• _Exercise goal_:
The records that follow must be printed exactly as they are.

• _Stored data_:
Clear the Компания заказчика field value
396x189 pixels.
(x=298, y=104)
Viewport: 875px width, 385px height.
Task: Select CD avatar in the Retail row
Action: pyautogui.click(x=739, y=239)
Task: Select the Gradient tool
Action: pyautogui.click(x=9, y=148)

• _Result of the exercise_:
Clear the Компания заказчика field value
396x189 pixels.
(x=298, y=104)
Viewport: 875px width, 385px height.
Task: Select CD avatar in the Retail row
Action: pyautogui.click(x=739, y=239)
Task: Select the Gradient tool
Action: pyautogui.click(x=9, y=148)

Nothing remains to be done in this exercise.